== Passage ==
···

A conflict between the supermarket workers' union and employers in Southern California over the cost of health care insurance has highlighted the shifting economic forces affecting millions of workers around the country.

Why workers are on strike

Grocery store workers walked out of their jobs at 859 grocery stores in Southern California this month after contract negotiations failed between their employers and their union, the United Food and Commercial Workers Union.

Among other things, the workers - 70,000 strong - are protesting the desire by major grocery chains such as Albertsons, Ralph's and Safeway to make employees contribute to rising medical benefit costs.

"The union remains ready and available to talk any time to employers … but workers are not going to give up their health care," UFCW spokesman Greg Denier told the Reuters news service.

···

== Exercise directions ==
In the text about the Southern California grocery strike, write out everything from "Grocery store workers" down to "Reuters news service.", switching "employers" to "companies". The data that follows is separate material and has no connection to the text about the Southern California grocery strike.

== Saved entries ==
···

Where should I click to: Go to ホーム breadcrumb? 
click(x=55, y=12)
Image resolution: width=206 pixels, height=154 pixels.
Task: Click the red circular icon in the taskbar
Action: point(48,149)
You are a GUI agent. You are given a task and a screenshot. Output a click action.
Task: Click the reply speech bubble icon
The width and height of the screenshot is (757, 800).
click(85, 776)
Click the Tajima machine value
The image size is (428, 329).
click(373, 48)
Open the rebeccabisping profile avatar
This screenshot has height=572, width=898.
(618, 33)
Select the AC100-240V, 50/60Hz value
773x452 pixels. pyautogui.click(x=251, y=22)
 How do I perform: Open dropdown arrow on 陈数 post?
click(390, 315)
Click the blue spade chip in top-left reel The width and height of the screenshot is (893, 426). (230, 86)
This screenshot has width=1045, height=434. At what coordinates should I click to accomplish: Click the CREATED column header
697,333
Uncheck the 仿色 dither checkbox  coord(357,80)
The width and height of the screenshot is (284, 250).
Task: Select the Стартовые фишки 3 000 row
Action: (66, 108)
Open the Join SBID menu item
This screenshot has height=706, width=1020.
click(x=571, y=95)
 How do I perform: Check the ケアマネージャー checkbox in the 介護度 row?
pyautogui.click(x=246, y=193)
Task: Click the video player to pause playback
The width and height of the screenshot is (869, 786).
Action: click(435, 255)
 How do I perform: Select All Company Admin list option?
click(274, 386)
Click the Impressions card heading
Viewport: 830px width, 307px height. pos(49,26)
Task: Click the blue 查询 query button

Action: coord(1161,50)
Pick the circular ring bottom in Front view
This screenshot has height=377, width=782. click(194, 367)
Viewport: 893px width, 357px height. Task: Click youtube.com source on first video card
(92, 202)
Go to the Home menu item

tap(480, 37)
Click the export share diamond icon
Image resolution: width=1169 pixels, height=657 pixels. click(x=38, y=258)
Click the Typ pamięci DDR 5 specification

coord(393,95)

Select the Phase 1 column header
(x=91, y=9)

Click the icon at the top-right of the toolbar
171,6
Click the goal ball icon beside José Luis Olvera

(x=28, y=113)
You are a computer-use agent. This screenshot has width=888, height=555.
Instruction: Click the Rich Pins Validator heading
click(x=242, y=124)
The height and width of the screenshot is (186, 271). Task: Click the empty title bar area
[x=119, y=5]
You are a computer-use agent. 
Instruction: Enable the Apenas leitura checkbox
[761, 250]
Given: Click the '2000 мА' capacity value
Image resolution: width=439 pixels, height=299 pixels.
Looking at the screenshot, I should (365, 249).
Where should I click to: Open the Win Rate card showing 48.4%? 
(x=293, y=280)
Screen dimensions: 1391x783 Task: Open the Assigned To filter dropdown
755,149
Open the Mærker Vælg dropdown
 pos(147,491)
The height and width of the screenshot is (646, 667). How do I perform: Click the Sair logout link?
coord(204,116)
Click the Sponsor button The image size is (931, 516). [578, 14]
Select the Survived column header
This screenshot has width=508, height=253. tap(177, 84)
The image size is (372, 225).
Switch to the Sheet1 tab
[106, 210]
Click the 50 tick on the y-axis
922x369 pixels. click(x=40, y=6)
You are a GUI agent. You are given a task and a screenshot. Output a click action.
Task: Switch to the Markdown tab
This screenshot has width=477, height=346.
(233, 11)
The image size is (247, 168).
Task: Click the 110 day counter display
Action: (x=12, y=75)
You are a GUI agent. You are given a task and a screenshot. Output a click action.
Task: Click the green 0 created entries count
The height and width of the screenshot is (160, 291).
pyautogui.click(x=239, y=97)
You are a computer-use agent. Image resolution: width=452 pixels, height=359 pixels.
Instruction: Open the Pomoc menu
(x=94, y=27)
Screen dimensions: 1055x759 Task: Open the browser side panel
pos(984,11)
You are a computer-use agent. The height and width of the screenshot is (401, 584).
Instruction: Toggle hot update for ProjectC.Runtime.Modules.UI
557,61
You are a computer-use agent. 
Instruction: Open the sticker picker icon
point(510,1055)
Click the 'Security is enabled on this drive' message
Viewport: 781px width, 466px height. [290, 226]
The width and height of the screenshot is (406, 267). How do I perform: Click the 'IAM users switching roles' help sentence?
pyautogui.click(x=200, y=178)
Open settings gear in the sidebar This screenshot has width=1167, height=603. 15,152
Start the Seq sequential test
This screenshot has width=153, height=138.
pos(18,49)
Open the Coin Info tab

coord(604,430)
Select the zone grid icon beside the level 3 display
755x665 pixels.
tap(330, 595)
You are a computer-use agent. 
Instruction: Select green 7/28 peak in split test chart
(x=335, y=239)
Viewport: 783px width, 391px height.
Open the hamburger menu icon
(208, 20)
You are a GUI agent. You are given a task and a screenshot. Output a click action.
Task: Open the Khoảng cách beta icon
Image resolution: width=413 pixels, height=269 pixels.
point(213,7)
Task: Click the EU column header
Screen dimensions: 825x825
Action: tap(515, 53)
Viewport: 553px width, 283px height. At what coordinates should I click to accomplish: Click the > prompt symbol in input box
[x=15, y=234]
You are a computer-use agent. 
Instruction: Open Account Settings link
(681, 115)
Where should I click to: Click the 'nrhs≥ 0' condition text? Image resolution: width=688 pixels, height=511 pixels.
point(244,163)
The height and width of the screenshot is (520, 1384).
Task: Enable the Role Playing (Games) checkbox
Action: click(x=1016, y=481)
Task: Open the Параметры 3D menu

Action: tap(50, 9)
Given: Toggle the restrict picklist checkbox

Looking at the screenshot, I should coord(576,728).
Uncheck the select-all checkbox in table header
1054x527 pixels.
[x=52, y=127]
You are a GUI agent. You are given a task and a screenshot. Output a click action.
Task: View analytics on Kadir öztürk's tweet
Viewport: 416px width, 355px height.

···

== Result of this exercise ==
Grocery store workers walked out of their jobs at 859 grocery stores in Southern California this month after contract negotiations failed between their companies and their union, the United Food and Commercial Workers Union.

Among other things, the workers - 70,000 strong - are protesting the desire by major grocery chains such as Albertsons, Ralph's and Safeway to make employees contribute to rising medical benefit costs.

"The union remains ready and available to talk any time to companies … but workers are not going to give up their health care," UFCW spokesman Greg Denier told the Reuters news service.